— start of Records shown —
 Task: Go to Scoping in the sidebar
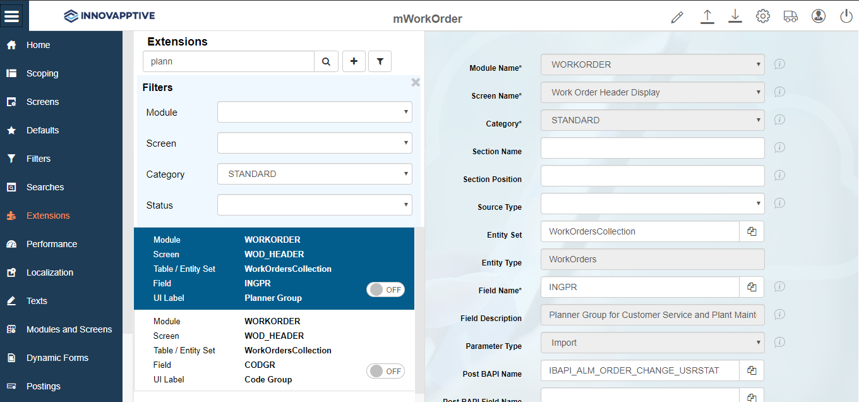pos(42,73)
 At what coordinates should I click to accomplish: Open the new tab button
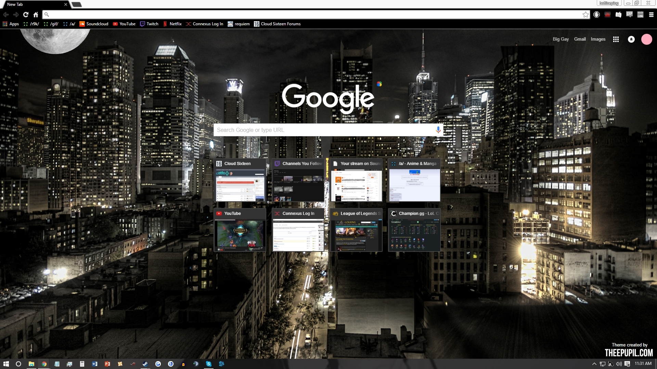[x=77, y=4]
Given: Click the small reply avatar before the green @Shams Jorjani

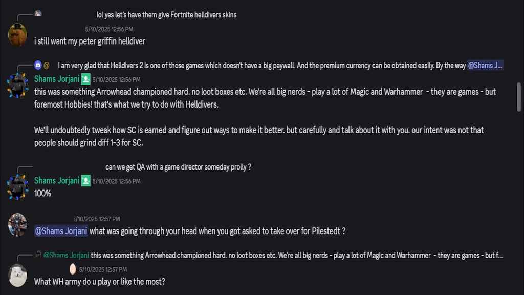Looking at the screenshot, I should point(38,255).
— end of Records shown —
Put every line of the records above into a JSON list of strings, one string per line, leaving out the blank lines and the pictures.

[
  " Task: Go to Scoping in the sidebar",
  "pos(42,73)",
  " At what coordinates should I click to accomplish: Open the new tab button",
  "[x=77, y=4]",
  "Given: Click the small reply avatar before the green @Shams Jorjani",
  "Looking at the screenshot, I should point(38,255)."
]